**To do**
Please count the lines in this listing that include the string "axis", and give only the number.

**Extracted records**
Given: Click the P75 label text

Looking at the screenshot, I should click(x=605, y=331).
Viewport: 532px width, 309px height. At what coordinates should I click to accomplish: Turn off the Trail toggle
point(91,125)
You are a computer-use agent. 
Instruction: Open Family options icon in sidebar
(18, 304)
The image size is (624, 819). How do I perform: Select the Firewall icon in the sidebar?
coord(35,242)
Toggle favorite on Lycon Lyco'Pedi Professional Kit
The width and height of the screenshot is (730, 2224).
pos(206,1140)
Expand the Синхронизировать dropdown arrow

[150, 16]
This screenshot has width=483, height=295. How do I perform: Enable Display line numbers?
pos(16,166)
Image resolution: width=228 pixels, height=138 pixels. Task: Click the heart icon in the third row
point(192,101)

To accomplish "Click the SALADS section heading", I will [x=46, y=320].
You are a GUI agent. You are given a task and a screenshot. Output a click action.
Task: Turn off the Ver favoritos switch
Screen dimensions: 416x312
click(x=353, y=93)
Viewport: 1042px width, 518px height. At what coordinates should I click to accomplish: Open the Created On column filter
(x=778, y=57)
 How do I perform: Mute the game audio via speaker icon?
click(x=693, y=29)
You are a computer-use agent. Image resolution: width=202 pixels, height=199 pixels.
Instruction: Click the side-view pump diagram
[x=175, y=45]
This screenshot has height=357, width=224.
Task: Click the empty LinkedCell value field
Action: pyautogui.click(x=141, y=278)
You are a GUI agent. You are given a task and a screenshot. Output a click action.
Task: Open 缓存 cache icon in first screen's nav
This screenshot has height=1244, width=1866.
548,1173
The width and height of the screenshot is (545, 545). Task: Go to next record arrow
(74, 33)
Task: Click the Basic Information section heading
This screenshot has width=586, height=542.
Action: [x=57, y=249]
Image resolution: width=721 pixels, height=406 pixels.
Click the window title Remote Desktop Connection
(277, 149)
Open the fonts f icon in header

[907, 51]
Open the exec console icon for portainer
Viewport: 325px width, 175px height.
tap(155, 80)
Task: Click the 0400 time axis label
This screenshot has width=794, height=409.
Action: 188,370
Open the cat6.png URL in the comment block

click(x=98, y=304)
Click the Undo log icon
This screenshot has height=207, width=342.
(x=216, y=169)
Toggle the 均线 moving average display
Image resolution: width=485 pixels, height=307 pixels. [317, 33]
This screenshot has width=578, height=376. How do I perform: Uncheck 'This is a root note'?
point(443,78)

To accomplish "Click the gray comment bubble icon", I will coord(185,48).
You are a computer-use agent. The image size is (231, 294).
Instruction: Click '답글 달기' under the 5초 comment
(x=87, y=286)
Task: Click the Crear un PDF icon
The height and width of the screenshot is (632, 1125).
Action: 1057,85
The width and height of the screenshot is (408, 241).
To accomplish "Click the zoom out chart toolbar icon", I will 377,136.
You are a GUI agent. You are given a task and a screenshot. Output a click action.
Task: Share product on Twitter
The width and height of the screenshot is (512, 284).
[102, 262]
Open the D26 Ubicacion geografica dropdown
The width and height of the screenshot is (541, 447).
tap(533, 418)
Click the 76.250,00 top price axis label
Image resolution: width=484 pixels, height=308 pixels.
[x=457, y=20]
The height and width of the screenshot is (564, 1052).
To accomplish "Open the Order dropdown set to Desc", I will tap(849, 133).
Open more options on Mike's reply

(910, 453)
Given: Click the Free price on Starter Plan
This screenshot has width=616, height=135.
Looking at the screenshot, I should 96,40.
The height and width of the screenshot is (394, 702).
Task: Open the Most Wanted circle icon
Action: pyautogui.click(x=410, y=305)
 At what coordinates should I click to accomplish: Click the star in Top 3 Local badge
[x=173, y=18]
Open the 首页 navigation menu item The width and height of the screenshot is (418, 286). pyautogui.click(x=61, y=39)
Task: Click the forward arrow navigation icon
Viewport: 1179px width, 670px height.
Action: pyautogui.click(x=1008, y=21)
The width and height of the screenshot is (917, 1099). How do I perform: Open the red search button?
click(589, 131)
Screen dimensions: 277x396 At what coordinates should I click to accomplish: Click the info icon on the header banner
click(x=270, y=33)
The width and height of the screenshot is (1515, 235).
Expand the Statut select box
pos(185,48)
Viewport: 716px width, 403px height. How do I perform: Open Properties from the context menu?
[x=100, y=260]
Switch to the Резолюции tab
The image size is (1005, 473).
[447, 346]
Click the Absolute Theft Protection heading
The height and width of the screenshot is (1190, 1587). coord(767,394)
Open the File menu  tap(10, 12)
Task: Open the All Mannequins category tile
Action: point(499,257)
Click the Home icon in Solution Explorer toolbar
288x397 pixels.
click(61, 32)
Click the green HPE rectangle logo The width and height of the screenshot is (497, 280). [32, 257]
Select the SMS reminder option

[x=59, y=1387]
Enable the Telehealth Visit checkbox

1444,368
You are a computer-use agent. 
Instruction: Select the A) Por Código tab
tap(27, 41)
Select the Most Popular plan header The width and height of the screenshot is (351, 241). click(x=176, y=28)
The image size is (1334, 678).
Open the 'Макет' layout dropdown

**Written answer**
2